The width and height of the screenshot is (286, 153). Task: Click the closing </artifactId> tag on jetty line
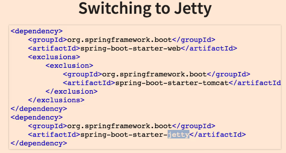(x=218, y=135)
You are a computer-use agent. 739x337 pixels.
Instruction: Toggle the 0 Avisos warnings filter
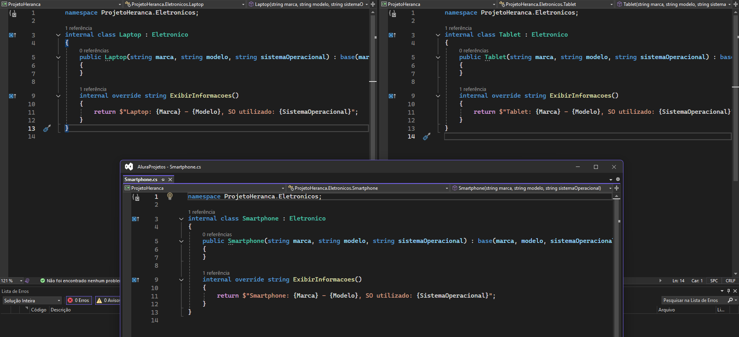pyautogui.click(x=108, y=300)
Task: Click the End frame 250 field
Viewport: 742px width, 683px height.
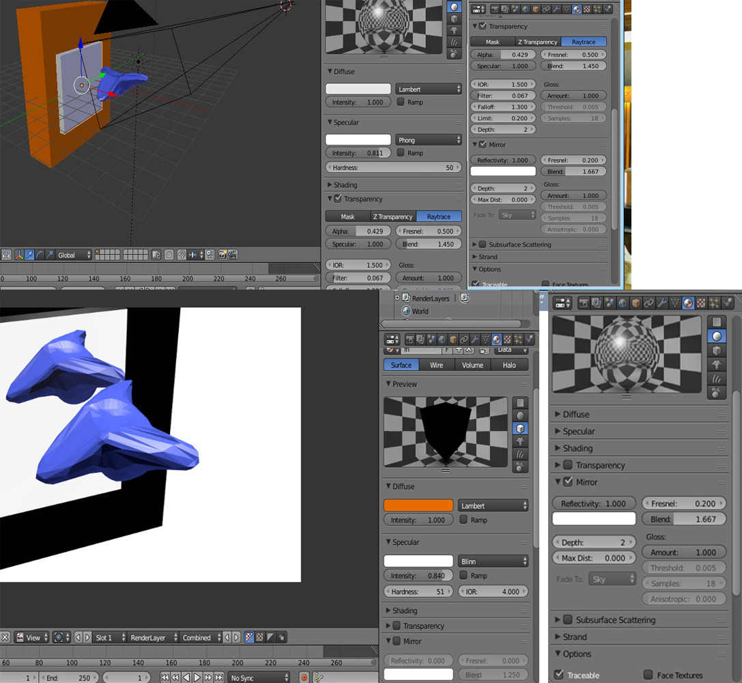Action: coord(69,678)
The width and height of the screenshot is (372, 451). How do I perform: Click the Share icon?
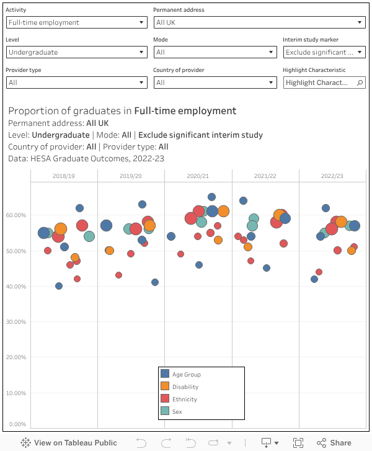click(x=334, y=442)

Work to complete:
Reproduce the items word for word, from the line containing "You are a computer-use agent. 739x337 pixels." through the end of the items, and omit the pictures from your reply.

Solution to this problem:
You are a computer-use agent. 739x337 pixels.
Instruction: Toggle the 0 Avisos warnings filter
pyautogui.click(x=108, y=300)
Task: Click the End frame 250 field
Viewport: 742px width, 683px height.
Action: coord(69,678)
The width and height of the screenshot is (372, 451). How do I perform: Click the Share icon?
click(x=334, y=442)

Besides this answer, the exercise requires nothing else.